O menu apresenta-se à carta, em seis pratos: quatro principais e duas sobremesas. Começamos pelo arroz malandro com algas dos Açores, fava e alface do mar, queijo de São Jorge de 36 meses, abóbora e cenoura bio assada com mel e anona (€19). Este foi o favorito: cremoso e com as cores da natureza, bonito no prato e morno ao paladar. "Mandei vir sete ou oito qualidades de algas. Nem todas são aptas para o arroz. Umas são demasiado duras, outras desfazem-se", conta-nos a propósito da saga que foi toda a experimentação e fase de testes. "Primeiro o produto vem [todo dos Açores], mas para equilibrar o que quero, tenho de prová-los um a um… no caso das algas, a cru e depois cozinhadas". 

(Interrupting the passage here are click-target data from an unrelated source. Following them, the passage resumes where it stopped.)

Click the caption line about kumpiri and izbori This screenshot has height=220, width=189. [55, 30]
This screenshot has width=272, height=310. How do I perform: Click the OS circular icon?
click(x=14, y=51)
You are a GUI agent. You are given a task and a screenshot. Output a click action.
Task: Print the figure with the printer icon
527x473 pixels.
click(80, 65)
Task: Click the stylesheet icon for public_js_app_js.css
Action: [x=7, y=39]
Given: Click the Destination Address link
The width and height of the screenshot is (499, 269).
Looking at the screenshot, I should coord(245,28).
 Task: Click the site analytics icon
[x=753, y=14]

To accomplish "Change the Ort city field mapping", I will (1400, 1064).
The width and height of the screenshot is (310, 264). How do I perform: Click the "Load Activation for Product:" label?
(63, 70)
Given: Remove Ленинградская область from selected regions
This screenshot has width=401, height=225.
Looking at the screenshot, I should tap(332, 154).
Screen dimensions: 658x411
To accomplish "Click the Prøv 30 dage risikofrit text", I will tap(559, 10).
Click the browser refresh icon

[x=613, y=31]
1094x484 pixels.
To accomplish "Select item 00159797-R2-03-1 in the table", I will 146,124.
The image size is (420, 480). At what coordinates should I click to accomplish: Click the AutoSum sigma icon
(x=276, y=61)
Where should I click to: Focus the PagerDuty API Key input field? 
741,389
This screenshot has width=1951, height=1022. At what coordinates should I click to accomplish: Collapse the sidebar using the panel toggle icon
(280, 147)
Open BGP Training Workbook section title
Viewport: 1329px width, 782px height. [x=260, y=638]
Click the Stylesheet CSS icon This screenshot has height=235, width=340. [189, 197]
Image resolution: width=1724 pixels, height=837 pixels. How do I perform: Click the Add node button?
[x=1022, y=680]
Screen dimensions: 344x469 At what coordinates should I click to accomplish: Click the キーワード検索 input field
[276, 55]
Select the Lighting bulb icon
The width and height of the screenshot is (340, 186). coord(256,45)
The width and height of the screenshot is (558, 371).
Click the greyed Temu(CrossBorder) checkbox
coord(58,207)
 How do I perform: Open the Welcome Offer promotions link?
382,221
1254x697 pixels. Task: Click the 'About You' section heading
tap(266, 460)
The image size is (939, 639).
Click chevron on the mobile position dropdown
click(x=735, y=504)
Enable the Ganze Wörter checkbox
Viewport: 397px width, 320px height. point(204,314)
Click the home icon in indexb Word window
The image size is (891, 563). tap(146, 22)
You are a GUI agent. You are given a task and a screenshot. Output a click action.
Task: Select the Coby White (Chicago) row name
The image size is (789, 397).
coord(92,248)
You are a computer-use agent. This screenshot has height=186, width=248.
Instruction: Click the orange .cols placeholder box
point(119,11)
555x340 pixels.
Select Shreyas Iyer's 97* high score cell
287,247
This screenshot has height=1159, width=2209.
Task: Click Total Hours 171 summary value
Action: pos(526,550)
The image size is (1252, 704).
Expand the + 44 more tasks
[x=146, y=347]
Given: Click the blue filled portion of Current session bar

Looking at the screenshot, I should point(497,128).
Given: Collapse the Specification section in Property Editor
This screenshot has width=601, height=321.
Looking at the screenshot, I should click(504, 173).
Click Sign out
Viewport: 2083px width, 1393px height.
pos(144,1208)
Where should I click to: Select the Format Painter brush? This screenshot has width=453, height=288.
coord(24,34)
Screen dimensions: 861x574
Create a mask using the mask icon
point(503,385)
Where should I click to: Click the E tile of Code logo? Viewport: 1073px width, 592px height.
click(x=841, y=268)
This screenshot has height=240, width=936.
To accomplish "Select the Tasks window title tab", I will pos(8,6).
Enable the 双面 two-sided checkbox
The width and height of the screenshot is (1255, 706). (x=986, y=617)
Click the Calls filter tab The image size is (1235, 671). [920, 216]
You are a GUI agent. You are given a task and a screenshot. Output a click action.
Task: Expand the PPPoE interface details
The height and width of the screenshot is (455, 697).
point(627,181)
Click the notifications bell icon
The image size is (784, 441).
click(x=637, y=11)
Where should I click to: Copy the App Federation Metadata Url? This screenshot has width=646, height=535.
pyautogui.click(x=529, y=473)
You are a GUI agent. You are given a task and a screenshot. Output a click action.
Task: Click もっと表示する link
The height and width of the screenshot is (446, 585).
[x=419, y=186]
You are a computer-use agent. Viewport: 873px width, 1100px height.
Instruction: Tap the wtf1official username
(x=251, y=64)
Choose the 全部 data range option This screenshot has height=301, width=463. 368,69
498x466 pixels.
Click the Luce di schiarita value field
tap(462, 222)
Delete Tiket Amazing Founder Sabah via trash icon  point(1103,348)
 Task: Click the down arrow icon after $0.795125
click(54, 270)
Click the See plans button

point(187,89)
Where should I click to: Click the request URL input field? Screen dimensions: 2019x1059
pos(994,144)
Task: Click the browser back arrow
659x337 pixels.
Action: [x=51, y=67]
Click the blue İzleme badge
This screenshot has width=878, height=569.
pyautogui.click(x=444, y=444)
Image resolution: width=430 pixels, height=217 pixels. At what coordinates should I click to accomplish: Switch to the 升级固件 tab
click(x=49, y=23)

Arroz malandro com algas dos Açores, fava do mar, alface do mar, abóbora, cebola, queijo de São Jorge 36 meses, cenoura bio assada com tomilho, mel e anona.
Arroz malandro com algas dos Açores, fava do mar, alface do mar, abóbora, cebola, queijo de São Jorge 36 meses, cenoura bio assada com tomilho, mel e anona. Foto: D.R

Mas se as algas foram malandras como o arroz, o prato que lhe deu mais gosto criar foi mesmo o chicharro dos Açores recheado com inhame das Furnas e morcela grelhado a carvão zero (€32). "Para a maior parte das pessoas é um peixe banal. Não é. Estes chicharros são de quilo. São limpos e só depois retiramos um bocadinho do lombo, o que depois é servido", desvenda enquanto prossegue nos segredos para a mistura com o inhame e a morcela.

Também a lula e o atum saíram, no seu juízo final, com os paladares todos, referindo-se às restantes opções de lula fresca grelhada a carvão zero com mousseline de batata com coentros, molho vilão, limão galego e pico de galo (€28) e o lombo de atum patudo de São Miguel grelhado com pimento banana e batata doce assada (€32). Acenamos em concordância, de boca cheia. 

Lula fresca dos Açores grelhada em carvão zero, mousseline de batata com coentros, molho vilão, limão galego e pico de galo.
Lula fresca dos Açores grelhada em carvão zero, mousseline de batata com coentros, molho vilão, limão galego e pico de galo. Foto: D.R

Nesta viagem gastronómica pela Terceira e São Miguel, a proposta não passa pela carne, caso se esteja a questionar por esta altura. É propositado, "não temos pratos de carne. Temos alcatra, mas é verão, não é o momento de pôr um prato de alcatra [seria muito pesado]. Vamos passar a estação quente e perceber como corre", clarifica o chef enquanto denota a qualidade do produto, contando como nas ilhas é fácil um bife de novilho brilhar a solo só com pimenta e um pouco de alho. 

Lombo de atum patudo de São Miguel grelhado no josper em carvão zero, pimento banana, batata doce assada e redução de cebola de cortume.
Lombo de atum patudo de São Miguel grelhado no josper em carvão zero, pimento banana, batata doce assada e redução de cebola de cortume. Foto: D.R

No final, as sobremesas. Na dúvida provámos as duas. O bolo micaelense, com cremoso de chá de Gorreana de São Miguel e sorbet de anona (€10), mais consensual, e o inesperado ananás dos Açores grelhado com espuma de queijo da ilha picante e sorbet de araçal (€10). "Quem já foi aos Açores perceberá melhor o menu, evidentemente", conta enquando se junta à mesa para perceber a reação a esta última sugestão, uma verdadeira explosão de sabores. 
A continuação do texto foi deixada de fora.